Holy shit. I can't believe what I'm watching here. It's like dinner theater-grade Dickens mixed with watching your friend's deeply embarrassing cover band blended with public-service messages about home safety and doused liberally with powerful hallucinogens. Oh, and there's some Jags driven through all the mess.

(Disclaimer: I wrote this sort of stream-of-consciousness as I watched the event. The event is basically over now, and you may be able to find an archive of it online. Don't.)

Can you feel embarrassed for an entire company? Because that's exactly what's happening here. And this hurts because I genuinely like Jaguar and their cars, and their designers — that's not the issue here at all. It's that launch-play-musical-whatever fever dream is still — still — going on, with no end in sight.

Since I'm stupid enough to be still watching this elaborately-coreographed train wreck, I may as well describe it to you, so you can suffer with me. Here's the basic premise, as far as I can tell: a group of zany teens from 1971 are time-travelling, via some painful friend-of-your-dad's class rock and roll wailing and a giant screen. The teens are led by some shaggy haired guy who loves drawing cars, an embarrassing Indian stereotype, some other guy, and a girl they picked up in the 1930s.

They're supposed to be designing a new car, and they're going through time, loudly and hammily going nuts over all the vintage Jags they see. It's painful. So painful.

Advertisement

There's lots of choreographed dancing and singing and terrible jokes that fall flat and it goes on and on and fucking on. I think I'm actually missing the pointless interpretive dancing that launched this whole mess.

Who's idea was this? Who, exactly would this be targeted at? Does Jag think there's a massive untapped market of lovers of both community theater and needle drugs that they can sell new XEs to?

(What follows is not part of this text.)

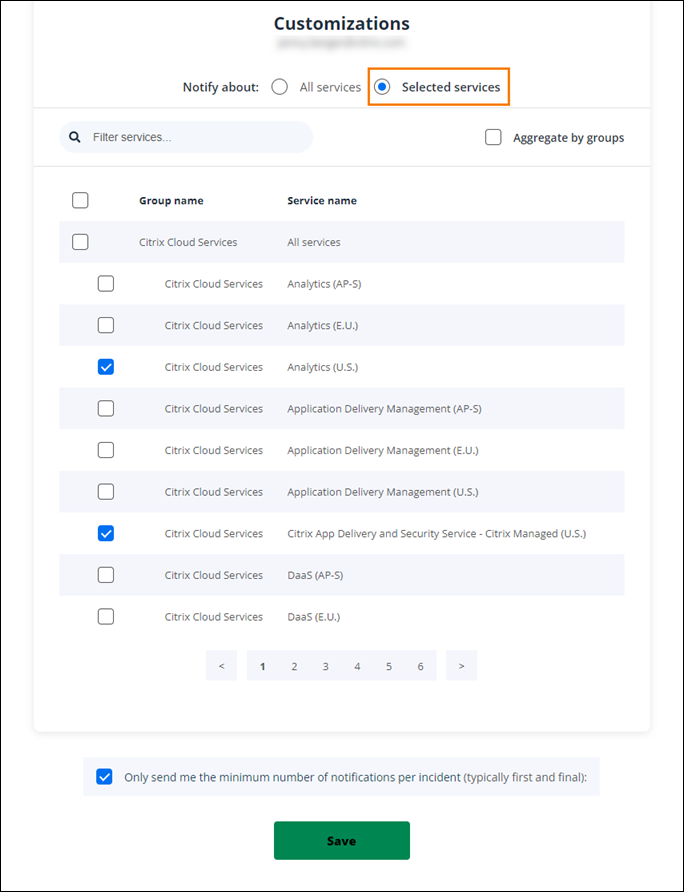Select Application Delivery Management (E.U.) checkbox
Screen dimensions: 684x892
tap(106, 450)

They just asked the audience directly if this was the best launch they'd seen or something. The audience has been deafeningly silent throughout most of this. and then they're stalling, and now another band. How much longer is this going to go on?

We've already seen the car. We know the specs. Is Jaguar punishing us?

Now I'm feeling bad for all the spouses and partners of these people, who are going to have to smile and nod and tell them that they loved it. They're in the audience right now, desperately trying to find one little detail they can point to and say how amazing it was.

"The lighting was phenomenal!" "Those dance numbers were so elaborate!" The safe bet will be "Those old Jags were lovely."

Advertisement

Jeezis. What a train wreck. End. End, already. Bring out the damn car and put us out of our misery.

Holy shit. They're still going. Did anyone sit through an entire practice run of this? Now they're talking about how there's no "formula for passion" or some shit like that. Puuuuuke.

Now the main kid's dead dad is back. It's turning into some goofball Hallmark shit now. That's it. That's fucking it.

I'm taking 10 points off our Jag review for every memory of this I have to endure.